- Poster
- Directed by: Ramprakash Rayappa
- Written by: S. Gnanagiri (dialogue)
- Screenplay by: Ramprakash Rayappa
- Story by: Ramprakash Rayappa
- Produced by: P. T. Selvakumar(Presenter) T. S. Ponselvi
- Starring: Jiiva; Sibiraj; Hansika Motwani;
- Cinematography: Anji
- Edited by: V J Sabu Joseph
- Music by: D. Imman
- Production company: PTS Films International
- Distributed by: Cosmo Village
- Release date: 4 March 2016;
- Country: India
- Language: Tamil

= Pokkiri Raja (2016 film) =

2016 Indian film by Ramprakash Rayappa

Pokkiri Raja ( The Rogue King) is a 2016 Indian Tamil-language supernatural comedy film written and directed by Ramprakash Rayappa, starring Jiiva, Sibiraj and Hansika Motwani. This is 25th film of Jiiva. It released on 4 March 2016.

==Plot==

Sanjeevi is a person with a yawning problem. He got fired from his old job and got dumped by his old girlfriend Sujitha. He joins a job where he meets Raghav. Meanwhile, Sanjeevi meets Sunita but learns a false case from his friend Mojo that she is a drug addict. Eventually, Sanjeevi learns that she is a clean girl who washes people who urinate near walls, and both start loving. On the other hand, a notorious don named "Cooling Glass" Guna was planning to kill someone but gets washed by Sanjeevi and got arrested. When Guna was released, he tried to kill Sanjeevi, but got blind after his sunglass breaks in Sanjeevi's yawn. Sanjeevi went to a doctor and realized that it was the power of his great grandfather Athiyan Ori, a guard of an Indian palace with a power to manipulate wind with his mouth. The British tried to steal treasures but ran from him. He meets a girl in India who came to confess to come with her but gets stabbed. Will Sanjeevi use his powers to destroy Guna forms the crux of the story.

==Cast==

- Jiiva as Sanjeevi
- Sibiraj as "Cooling Glass" Guna
- Hansika Motwani as Sunitha
- Manobala as Raghav
- Yogi Babu as Mojo
- Ramdoss as Munusu
- Chitra Lakshmanan as Kothandam
- Sujatha Sivakumar as Sanjeevi's mother
- Mayilswamy
- Mottu Kannan Louis as Mottu Kannan
- P. V. Chandramouli as Minister
- Amritha Aiyer as Joshna

- Madhu sri as Nurse showing jetty

==Production==
The project materialised in June 2015, when it was revealed that Jiiva had accepted to work on a film to be directed by Ramprakash Rayappa, who had previously made Tamizhuku En Ondrai Azhuthavum (2015). Sibiraj also joined the film's cast, while D. Imman was signed as music director, after earlier reports suggested that Harris Jayaraj had been finalised. Jiiva had initially planned to produce the film himself before P. T. Selvakumar came forward to produce the film.
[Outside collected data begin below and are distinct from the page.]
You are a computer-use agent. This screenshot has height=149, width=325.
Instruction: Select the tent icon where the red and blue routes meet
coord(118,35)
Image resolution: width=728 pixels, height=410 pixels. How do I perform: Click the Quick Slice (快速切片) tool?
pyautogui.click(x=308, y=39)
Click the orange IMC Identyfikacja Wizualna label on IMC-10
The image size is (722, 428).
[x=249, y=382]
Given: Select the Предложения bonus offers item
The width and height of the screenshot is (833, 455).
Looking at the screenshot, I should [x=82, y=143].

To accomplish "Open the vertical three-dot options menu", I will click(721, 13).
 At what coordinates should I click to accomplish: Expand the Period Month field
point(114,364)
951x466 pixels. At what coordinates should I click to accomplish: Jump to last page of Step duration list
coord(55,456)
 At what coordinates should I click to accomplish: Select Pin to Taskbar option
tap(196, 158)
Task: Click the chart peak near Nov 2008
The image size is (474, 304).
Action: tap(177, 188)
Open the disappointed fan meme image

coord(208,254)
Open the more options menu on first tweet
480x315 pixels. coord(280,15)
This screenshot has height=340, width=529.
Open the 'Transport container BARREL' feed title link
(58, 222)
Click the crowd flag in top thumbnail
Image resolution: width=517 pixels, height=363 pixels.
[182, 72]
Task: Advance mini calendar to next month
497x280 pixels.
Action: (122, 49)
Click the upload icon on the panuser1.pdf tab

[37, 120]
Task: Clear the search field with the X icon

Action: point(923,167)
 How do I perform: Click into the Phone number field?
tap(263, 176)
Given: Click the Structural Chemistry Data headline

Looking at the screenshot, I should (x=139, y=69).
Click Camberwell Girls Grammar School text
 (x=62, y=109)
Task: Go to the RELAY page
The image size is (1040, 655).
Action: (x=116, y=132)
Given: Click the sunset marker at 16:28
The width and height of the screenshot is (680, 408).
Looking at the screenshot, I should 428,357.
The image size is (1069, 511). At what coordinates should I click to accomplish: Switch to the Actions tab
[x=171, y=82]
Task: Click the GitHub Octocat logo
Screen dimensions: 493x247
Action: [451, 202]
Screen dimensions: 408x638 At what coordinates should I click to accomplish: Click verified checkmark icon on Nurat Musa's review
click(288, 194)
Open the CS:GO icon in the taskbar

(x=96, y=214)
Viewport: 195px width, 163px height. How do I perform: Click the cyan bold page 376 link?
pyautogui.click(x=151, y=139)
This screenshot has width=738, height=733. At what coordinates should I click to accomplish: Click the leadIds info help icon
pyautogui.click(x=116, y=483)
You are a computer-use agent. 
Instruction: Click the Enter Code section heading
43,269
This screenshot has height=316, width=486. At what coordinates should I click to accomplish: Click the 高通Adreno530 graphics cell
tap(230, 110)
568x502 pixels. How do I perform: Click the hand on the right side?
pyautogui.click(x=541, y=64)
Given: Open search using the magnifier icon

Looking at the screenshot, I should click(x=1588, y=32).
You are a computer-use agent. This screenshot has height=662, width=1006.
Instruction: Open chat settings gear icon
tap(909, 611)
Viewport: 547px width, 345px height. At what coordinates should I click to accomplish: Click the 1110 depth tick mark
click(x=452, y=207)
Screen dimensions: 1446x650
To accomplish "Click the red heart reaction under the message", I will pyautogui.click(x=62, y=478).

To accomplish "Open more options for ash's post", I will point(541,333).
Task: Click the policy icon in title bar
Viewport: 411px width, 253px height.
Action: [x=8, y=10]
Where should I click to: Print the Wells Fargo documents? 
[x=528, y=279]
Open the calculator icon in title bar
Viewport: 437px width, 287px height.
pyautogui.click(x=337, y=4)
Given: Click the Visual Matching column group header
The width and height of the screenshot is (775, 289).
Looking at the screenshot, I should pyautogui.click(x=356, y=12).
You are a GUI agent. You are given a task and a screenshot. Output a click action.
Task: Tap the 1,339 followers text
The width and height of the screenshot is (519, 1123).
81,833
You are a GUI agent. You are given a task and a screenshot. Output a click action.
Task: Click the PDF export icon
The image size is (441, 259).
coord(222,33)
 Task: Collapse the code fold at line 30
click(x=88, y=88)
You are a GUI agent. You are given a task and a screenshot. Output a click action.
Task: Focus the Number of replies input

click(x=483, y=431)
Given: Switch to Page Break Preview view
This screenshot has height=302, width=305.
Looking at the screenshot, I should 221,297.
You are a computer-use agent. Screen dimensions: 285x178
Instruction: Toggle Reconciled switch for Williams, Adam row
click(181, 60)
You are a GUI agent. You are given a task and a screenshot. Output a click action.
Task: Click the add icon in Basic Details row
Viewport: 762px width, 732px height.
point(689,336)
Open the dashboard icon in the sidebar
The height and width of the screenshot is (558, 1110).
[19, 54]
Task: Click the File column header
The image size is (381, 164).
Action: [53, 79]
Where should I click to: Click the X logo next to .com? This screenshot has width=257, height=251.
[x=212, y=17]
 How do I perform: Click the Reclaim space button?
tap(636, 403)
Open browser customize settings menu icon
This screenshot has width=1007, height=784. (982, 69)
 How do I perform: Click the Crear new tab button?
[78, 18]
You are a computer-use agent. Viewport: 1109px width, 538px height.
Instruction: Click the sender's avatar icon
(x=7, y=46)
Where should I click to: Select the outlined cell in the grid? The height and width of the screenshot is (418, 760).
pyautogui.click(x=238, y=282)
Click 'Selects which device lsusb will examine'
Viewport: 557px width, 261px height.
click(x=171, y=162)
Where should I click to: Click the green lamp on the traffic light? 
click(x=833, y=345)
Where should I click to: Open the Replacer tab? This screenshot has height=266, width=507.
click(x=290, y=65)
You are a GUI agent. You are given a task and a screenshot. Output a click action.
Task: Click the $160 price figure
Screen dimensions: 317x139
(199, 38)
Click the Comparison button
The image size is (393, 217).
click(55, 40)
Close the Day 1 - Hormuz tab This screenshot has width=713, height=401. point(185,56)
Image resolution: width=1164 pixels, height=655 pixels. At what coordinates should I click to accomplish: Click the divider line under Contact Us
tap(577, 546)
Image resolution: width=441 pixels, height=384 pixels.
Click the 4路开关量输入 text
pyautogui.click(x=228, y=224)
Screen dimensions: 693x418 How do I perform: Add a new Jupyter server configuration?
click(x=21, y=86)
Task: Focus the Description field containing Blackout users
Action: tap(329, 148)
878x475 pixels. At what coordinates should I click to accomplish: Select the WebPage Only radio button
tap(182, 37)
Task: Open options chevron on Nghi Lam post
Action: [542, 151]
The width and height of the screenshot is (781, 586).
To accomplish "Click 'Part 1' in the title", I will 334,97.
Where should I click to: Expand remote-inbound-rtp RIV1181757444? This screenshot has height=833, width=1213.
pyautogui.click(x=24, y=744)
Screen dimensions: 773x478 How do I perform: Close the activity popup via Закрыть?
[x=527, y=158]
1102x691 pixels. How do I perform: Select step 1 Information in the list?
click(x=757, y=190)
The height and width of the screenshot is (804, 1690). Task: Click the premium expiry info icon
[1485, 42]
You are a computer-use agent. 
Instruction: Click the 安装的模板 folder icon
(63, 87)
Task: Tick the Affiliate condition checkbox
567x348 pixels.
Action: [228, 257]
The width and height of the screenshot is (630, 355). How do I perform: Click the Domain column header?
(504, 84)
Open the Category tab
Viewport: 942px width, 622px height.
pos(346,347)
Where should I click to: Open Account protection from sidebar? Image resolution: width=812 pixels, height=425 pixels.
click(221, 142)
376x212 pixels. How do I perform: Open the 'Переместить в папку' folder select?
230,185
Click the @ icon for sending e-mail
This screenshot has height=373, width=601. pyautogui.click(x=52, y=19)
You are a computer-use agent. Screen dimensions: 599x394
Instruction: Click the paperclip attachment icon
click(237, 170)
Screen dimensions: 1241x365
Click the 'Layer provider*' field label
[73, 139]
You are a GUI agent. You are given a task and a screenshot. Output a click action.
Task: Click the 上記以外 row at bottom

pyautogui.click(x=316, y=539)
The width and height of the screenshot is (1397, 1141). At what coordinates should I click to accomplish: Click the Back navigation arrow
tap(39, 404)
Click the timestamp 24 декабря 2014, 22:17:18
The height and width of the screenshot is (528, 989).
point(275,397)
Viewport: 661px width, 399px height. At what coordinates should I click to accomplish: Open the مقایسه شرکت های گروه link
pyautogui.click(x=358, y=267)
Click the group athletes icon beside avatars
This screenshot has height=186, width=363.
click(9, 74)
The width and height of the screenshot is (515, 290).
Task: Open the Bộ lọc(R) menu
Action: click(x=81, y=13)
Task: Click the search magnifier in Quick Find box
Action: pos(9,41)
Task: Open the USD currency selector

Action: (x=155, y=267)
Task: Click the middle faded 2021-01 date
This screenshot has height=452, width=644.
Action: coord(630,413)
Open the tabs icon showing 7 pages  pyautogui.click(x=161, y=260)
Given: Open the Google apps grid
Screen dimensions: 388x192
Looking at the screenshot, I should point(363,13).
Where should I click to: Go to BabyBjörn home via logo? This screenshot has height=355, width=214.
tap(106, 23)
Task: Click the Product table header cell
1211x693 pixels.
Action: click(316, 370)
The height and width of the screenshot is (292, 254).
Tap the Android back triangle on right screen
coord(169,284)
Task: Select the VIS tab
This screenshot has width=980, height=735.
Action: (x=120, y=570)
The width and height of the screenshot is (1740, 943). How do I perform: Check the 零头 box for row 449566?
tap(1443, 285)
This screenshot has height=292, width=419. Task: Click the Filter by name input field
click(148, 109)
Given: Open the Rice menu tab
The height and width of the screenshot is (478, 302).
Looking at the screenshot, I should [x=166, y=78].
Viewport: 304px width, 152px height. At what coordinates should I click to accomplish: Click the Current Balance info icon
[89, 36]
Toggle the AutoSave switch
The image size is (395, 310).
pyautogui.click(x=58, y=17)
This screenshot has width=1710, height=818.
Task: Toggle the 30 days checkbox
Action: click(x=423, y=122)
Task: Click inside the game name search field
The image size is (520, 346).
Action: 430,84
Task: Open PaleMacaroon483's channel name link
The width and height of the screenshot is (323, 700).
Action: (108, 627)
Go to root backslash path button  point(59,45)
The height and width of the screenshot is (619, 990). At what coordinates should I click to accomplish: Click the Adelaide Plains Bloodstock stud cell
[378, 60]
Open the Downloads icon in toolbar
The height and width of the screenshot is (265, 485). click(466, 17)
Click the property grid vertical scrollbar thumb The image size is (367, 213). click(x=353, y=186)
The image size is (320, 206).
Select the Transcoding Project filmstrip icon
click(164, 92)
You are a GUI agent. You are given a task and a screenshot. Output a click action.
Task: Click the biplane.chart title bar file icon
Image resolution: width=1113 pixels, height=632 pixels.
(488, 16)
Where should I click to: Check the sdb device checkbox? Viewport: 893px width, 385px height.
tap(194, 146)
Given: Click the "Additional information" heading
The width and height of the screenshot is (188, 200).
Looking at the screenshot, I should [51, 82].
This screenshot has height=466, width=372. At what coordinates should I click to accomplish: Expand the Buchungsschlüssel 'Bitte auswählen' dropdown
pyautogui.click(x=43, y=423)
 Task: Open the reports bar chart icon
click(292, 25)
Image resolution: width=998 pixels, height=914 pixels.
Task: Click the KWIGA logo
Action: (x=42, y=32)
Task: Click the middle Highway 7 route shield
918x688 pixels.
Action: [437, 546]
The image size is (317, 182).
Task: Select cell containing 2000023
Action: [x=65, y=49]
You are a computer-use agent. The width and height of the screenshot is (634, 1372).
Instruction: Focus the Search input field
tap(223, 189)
The film began production in September 2015 and Hansika Motwani was finalised to play the leading female role. A first look poster was later released during late October 2015. The satellite rights of the film were sold to Jaya TV.

==Soundtrack==
The soundtrack was composed by D. Imman.

Track listing
| No. | Title | Lyrics | Singer(s) | Length |
|---|---|---|---|---|
| 1. | "Athuvutta" | Vivek | D. Imman | 4:22 |
| 2. | "Rain Rain Go Go" | Vivek | Neeti Mohan, Varun Parandhaman | 4:11 |
| 3. | "Bubbly Bubbly" | Vivek | Papon, Maria Roe Vincent | 4:08 |
| 4. | "Taaru Taara" | Arunraja Kamaraj | Divya Kumar | 4:06 |
| 5. | "Waltzing Whistle" |  | Swetha Suresh | 1:51 |
| 6. | "Athuvutta (Reprise)" | Vivek, MC Rude | Vishal Dadlani, MC Rude | 4:05 |
| Total length: |  |  |  | 22:43 |

==Critical reception==
Sify wrote "Ramprakash Rayappa’s Pokkiri Raja has a terrific idea at its core and we have to definitely appreciate the director for this gutsy attempt. However, a weak back story and tacky CG work disappoints". M Suganth from The Times of India gave a more positive rating of 3/5 stating that "ultimately, it is such constant stream of laughs in the second half make up for a first half full of yawns." Rediff.com gave it a 1.5/5 calling it "an utter waste of time".